___ Data records ___

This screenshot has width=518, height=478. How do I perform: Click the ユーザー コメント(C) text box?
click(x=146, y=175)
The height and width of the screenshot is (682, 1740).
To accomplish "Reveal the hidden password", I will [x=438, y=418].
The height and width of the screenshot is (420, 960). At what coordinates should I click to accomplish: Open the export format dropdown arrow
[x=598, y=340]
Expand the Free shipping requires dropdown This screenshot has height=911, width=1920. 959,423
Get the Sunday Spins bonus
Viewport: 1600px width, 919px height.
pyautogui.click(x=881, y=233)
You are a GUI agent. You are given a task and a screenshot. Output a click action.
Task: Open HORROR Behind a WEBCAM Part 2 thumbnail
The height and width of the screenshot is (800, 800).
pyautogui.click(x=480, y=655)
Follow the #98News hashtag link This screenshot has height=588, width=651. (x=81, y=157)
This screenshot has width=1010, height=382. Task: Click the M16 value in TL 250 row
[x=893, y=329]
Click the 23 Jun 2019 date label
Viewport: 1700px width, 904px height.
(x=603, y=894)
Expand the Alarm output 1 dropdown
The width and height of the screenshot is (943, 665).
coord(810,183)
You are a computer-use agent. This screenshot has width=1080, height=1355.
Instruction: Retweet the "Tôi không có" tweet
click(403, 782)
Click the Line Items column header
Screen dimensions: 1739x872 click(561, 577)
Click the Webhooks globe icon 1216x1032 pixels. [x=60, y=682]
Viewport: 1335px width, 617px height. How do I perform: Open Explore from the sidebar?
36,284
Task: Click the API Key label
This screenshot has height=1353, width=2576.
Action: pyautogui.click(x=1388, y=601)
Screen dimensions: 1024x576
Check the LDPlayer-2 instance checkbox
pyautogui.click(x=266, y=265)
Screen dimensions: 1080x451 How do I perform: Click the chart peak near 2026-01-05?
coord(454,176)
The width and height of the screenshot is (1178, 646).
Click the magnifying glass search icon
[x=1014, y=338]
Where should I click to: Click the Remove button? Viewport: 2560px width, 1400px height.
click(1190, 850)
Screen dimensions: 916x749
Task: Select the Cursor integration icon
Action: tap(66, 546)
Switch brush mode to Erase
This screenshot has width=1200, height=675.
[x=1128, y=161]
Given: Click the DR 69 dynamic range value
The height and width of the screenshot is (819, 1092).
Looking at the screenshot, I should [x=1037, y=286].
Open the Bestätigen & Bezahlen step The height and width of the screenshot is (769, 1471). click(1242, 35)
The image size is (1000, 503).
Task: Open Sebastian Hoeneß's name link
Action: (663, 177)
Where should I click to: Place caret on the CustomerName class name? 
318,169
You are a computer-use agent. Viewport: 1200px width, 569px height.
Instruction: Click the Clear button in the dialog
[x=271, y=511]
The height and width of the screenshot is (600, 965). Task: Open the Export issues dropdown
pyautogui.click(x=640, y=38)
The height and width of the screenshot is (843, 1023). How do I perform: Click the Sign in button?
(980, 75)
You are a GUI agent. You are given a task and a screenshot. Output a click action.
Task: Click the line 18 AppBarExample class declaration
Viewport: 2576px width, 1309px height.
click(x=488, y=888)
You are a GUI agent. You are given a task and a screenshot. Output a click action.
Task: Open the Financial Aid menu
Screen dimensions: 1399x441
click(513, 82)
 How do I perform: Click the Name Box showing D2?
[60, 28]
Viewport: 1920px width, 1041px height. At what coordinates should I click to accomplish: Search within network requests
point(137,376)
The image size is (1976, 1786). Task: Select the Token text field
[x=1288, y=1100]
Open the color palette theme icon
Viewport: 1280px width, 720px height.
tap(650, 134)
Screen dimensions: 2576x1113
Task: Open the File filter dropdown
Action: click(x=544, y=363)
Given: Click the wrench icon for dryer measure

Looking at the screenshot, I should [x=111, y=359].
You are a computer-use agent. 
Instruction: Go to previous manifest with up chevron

___

§ Given problem: Please reproduce the whole listing above, line for line, with no changes.

§ Expected answer:
This screenshot has width=518, height=478. How do I perform: Click the ユーザー コメント(C) text box?
click(x=146, y=175)
The height and width of the screenshot is (682, 1740).
To accomplish "Reveal the hidden password", I will [x=438, y=418].
The height and width of the screenshot is (420, 960). At what coordinates should I click to accomplish: Open the export format dropdown arrow
[x=598, y=340]
Expand the Free shipping requires dropdown This screenshot has height=911, width=1920. 959,423
Get the Sunday Spins bonus
Viewport: 1600px width, 919px height.
pyautogui.click(x=881, y=233)
You are a GUI agent. You are given a task and a screenshot. Output a click action.
Task: Open HORROR Behind a WEBCAM Part 2 thumbnail
The height and width of the screenshot is (800, 800).
pyautogui.click(x=480, y=655)
Follow the #98News hashtag link This screenshot has height=588, width=651. (x=81, y=157)
This screenshot has width=1010, height=382. Task: Click the M16 value in TL 250 row
[x=893, y=329]
Click the 23 Jun 2019 date label
Viewport: 1700px width, 904px height.
(x=603, y=894)
Expand the Alarm output 1 dropdown
The width and height of the screenshot is (943, 665).
coord(810,183)
You are a computer-use agent. This screenshot has width=1080, height=1355.
Instruction: Retweet the "Tôi không có" tweet
click(403, 782)
Click the Line Items column header
Screen dimensions: 1739x872 click(561, 577)
Click the Webhooks globe icon 1216x1032 pixels. [x=60, y=682]
Viewport: 1335px width, 617px height. How do I perform: Open Explore from the sidebar?
36,284
Task: Click the API Key label
This screenshot has height=1353, width=2576.
Action: pyautogui.click(x=1388, y=601)
Screen dimensions: 1024x576
Check the LDPlayer-2 instance checkbox
pyautogui.click(x=266, y=265)
Screen dimensions: 1080x451 How do I perform: Click the chart peak near 2026-01-05?
coord(454,176)
The width and height of the screenshot is (1178, 646).
Click the magnifying glass search icon
[x=1014, y=338]
Where should I click to: Click the Remove button? Viewport: 2560px width, 1400px height.
click(1190, 850)
Screen dimensions: 916x749
Task: Select the Cursor integration icon
Action: tap(66, 546)
Switch brush mode to Erase
This screenshot has width=1200, height=675.
[x=1128, y=161]
Given: Click the DR 69 dynamic range value
The height and width of the screenshot is (819, 1092).
Looking at the screenshot, I should [x=1037, y=286].
Open the Bestätigen & Bezahlen step The height and width of the screenshot is (769, 1471). click(1242, 35)
The image size is (1000, 503).
Task: Open Sebastian Hoeneß's name link
Action: (663, 177)
Where should I click to: Place caret on the CustomerName class name? 
318,169
You are a computer-use agent. Viewport: 1200px width, 569px height.
Instruction: Click the Clear button in the dialog
[x=271, y=511]
The height and width of the screenshot is (600, 965). Task: Open the Export issues dropdown
pyautogui.click(x=640, y=38)
The height and width of the screenshot is (843, 1023). How do I perform: Click the Sign in button?
(980, 75)
You are a GUI agent. You are given a task and a screenshot. Output a click action.
Task: Click the line 18 AppBarExample class declaration
Viewport: 2576px width, 1309px height.
click(x=488, y=888)
You are a GUI agent. You are given a task and a screenshot. Output a click action.
Task: Open the Financial Aid menu
Screen dimensions: 1399x441
click(513, 82)
 How do I perform: Click the Name Box showing D2?
[60, 28]
Viewport: 1920px width, 1041px height. At what coordinates should I click to accomplish: Search within network requests
point(137,376)
The image size is (1976, 1786). Task: Select the Token text field
[x=1288, y=1100]
Open the color palette theme icon
Viewport: 1280px width, 720px height.
tap(650, 134)
Screen dimensions: 2576x1113
Task: Open the File filter dropdown
Action: click(x=544, y=363)
Given: Click the wrench icon for dryer measure

Looking at the screenshot, I should [x=111, y=359].
You are a computer-use agent. 
Instruction: Go to previous manifest with up chevron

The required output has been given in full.